Copy every line of the data exactly, keeping out any picture.

Dataset entries
* * *

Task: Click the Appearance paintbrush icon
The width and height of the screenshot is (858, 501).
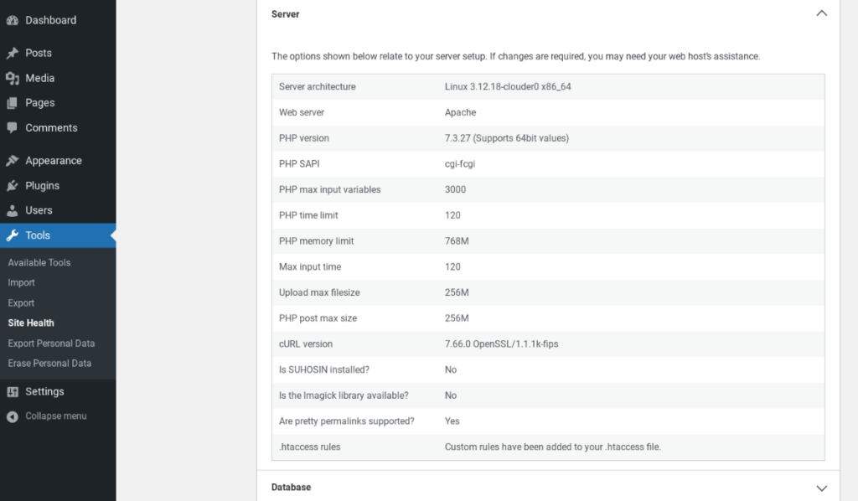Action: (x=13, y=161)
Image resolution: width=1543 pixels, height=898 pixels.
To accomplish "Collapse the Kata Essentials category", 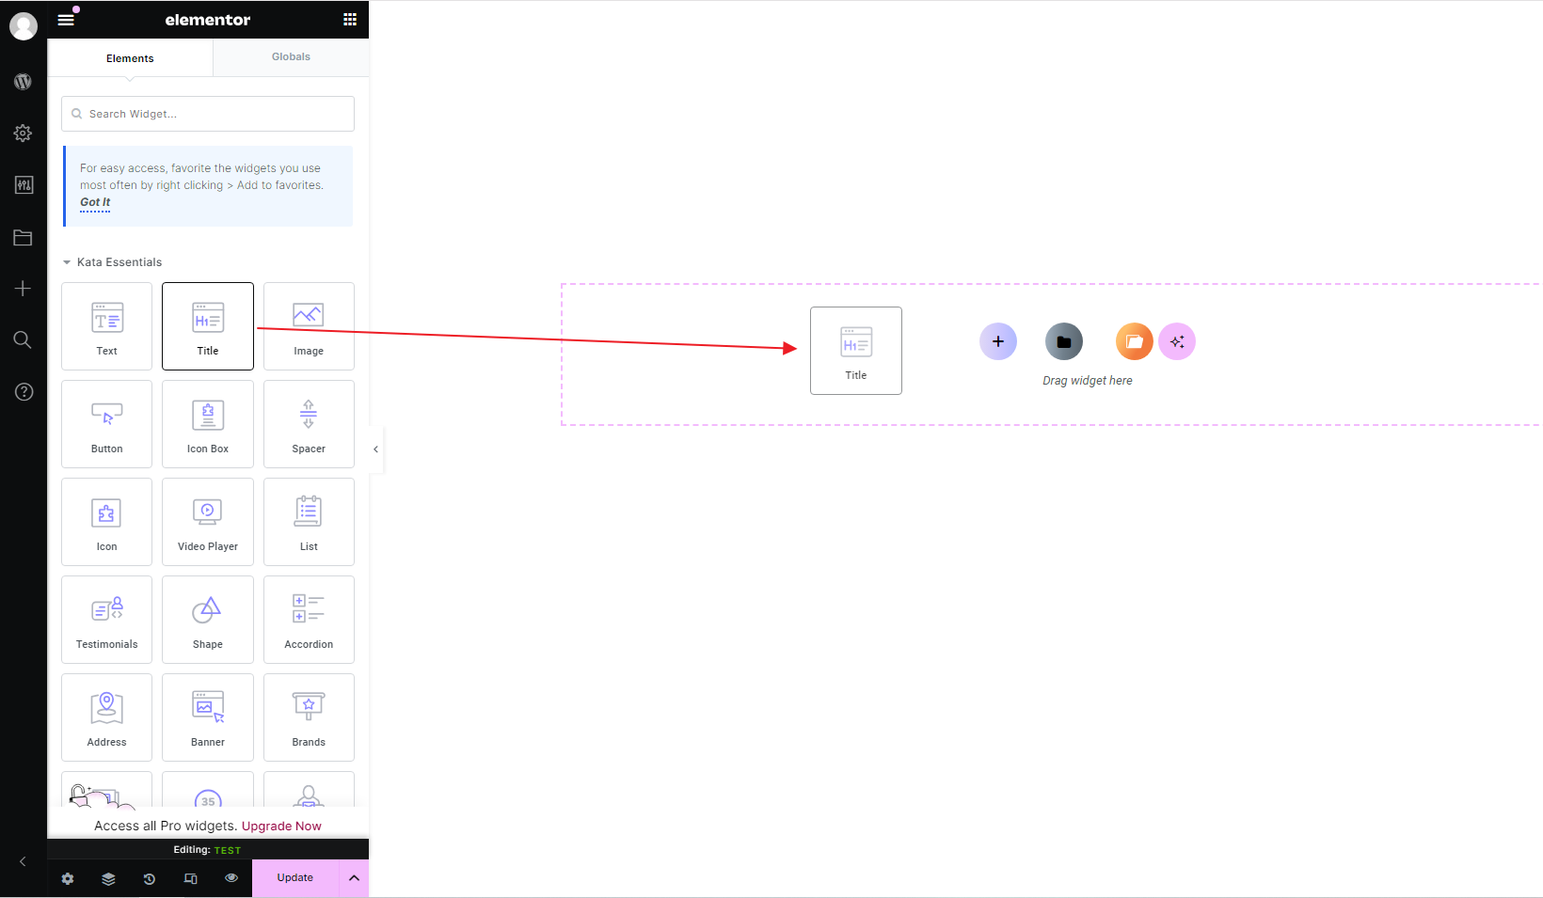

* * *

# Task solution:
Task: Click the Appearance paintbrush icon
The width and height of the screenshot is (858, 501).
Action: (x=13, y=161)
Image resolution: width=1543 pixels, height=898 pixels.
To accomplish "Collapse the Kata Essentials category", 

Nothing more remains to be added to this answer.